In proof to show the capabilty of our algorithm to handle deep neuronal natwork functions.
We have here a simple implementation of a **fully connected feed forward network with 3 layers (input, hidden and output)**.

In [11]:
w2_value = np.random.rand(3,3)
b2_value = np.random.rand(3)
func4_2_target_value = np.random.rand(3)

w2 = Expr_end_node(w2_value)
b2 = Expr_end_node(b2_value)
func4_2_target = Expr_end_node(func4_2_target_value)

# second neuron
func4_2 = tanh(activation(w2, func4, b2))

# graphical depiction
graph4_2 = graphviz.Digraph('graph4.2', comment='test') 
graph4_2.attr(rankdir="LR")
print_graph(func4_2, graph4_2)
graph4_2.render(directory='graph_out/tt', view=True)

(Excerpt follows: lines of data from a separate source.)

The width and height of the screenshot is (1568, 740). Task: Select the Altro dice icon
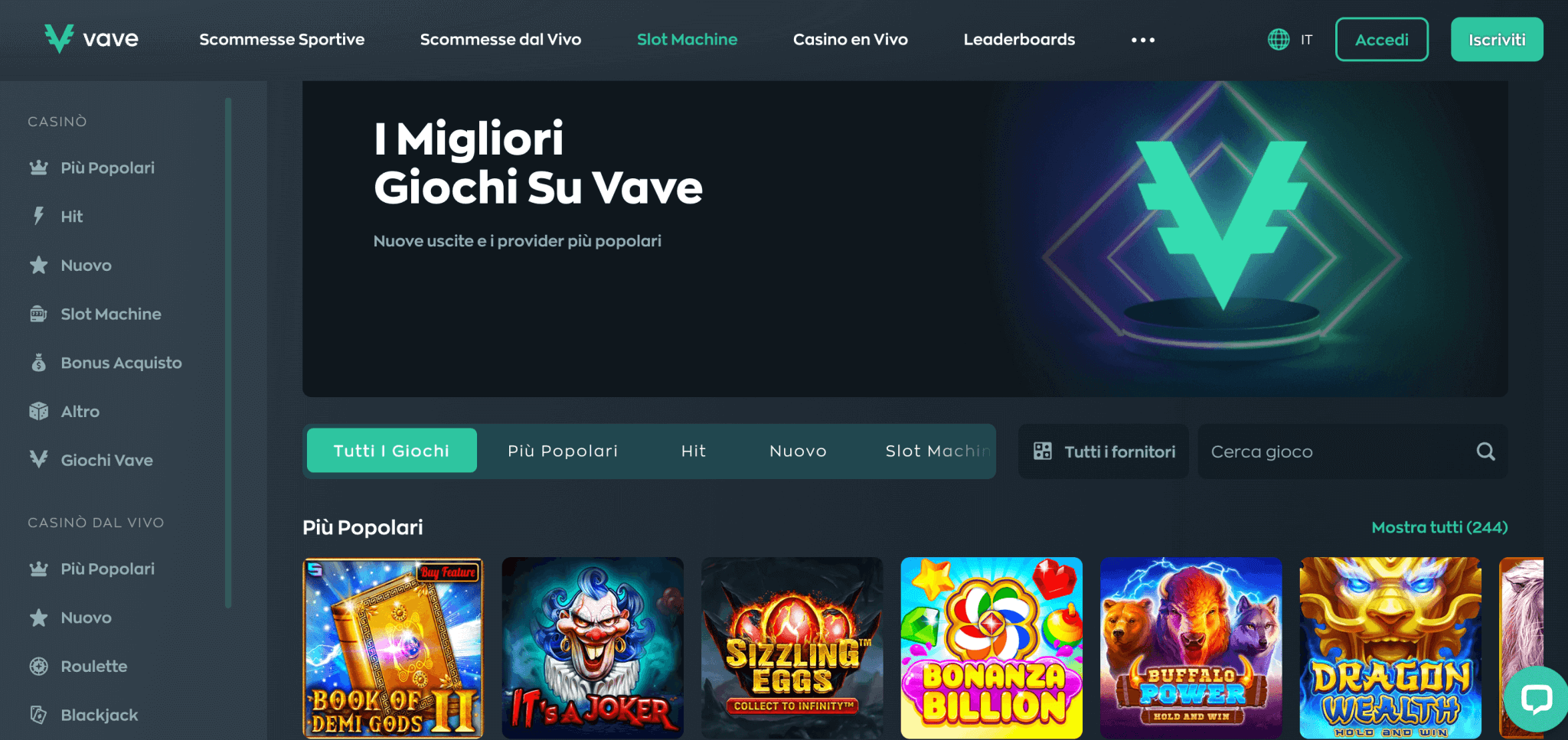click(x=38, y=412)
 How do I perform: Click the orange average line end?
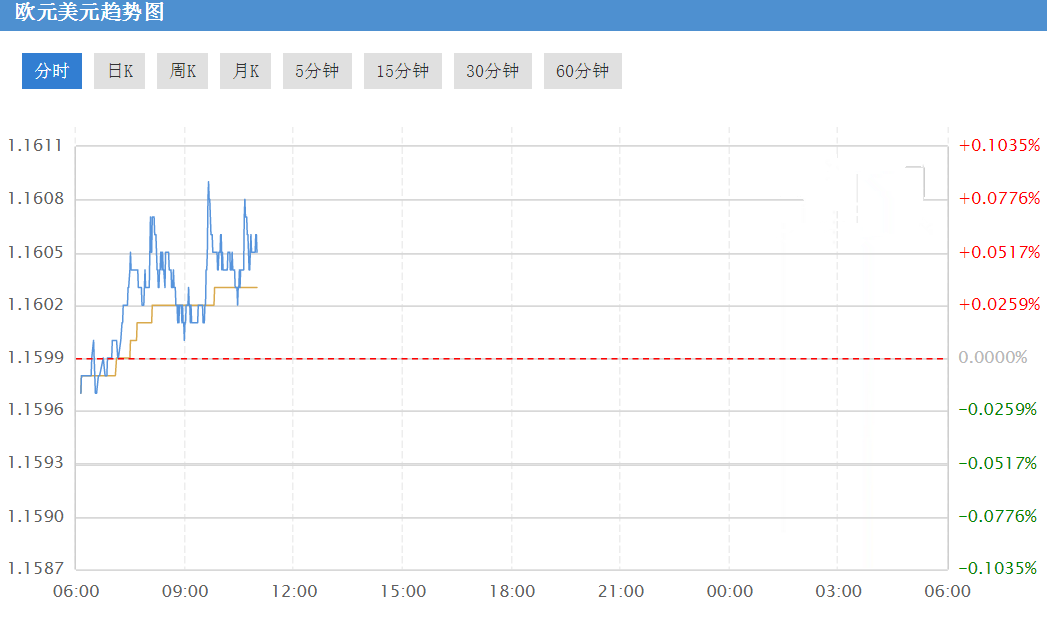[x=256, y=287]

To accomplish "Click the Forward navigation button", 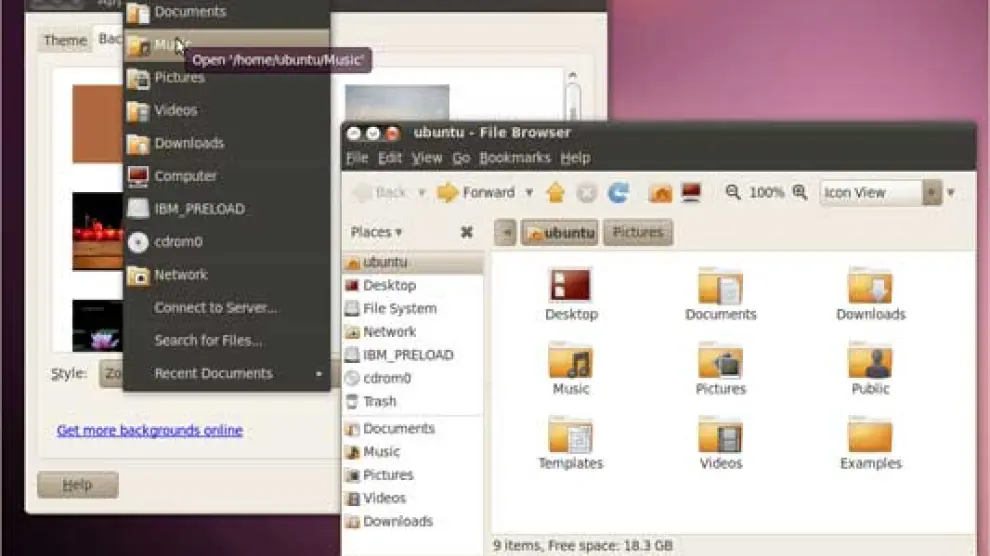I will (476, 193).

w2.grad_value = np.float64(0)
b2.grad_value = np.float64(0)
w.grad_value = np.float64(0)
b.grad_value = np.float64(0)
backward(func4_2)

func4_2 = tanh(activation(w2, func4, b2))
func4_2_predict = forward(func4_2)

grad_w2 = loss_backwards(func4_2_predict, func4_2_target.value)@w2.grad_value
grad_b2 = loss_backwards(func4_2_predict, func4_2_target.value)@b2.grad_value

# reshaping the derivatives to the resepective parameter
grad_w2_rs = grad_w2.reshape(w2.value.shape)
grad_b2_rs = grad_b2.reshape(b2.value.shape)

ic(grad_w2_rs)
ic(grad_b2_rs)
print("For comparison of torches results see section Comparison to torch!")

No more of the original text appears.